[[ Data for this task, beginning ]]

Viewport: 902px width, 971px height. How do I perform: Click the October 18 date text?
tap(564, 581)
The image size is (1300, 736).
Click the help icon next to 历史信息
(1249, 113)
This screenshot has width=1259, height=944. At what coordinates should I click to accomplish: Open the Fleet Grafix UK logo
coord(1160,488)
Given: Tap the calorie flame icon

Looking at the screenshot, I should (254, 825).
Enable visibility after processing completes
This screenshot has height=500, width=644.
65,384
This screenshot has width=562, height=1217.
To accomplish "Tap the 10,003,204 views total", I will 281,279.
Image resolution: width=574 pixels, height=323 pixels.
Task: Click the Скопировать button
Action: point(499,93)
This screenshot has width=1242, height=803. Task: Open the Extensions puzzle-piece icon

[[ Data for this task, end ]]

• [Task instructions]: All of the records should be transcribed exactly, with nothing left out.

• [Finished exercise]:
Viewport: 902px width, 971px height. How do I perform: Click the October 18 date text?
tap(564, 581)
The image size is (1300, 736).
Click the help icon next to 历史信息
(1249, 113)
This screenshot has width=1259, height=944. At what coordinates should I click to accomplish: Open the Fleet Grafix UK logo
coord(1160,488)
Given: Tap the calorie flame icon

Looking at the screenshot, I should (254, 825).
Enable visibility after processing completes
This screenshot has height=500, width=644.
65,384
This screenshot has width=562, height=1217.
To accomplish "Tap the 10,003,204 views total", I will 281,279.
Image resolution: width=574 pixels, height=323 pixels.
Task: Click the Скопировать button
Action: point(499,93)
This screenshot has width=1242, height=803. Task: Open the Extensions puzzle-piece icon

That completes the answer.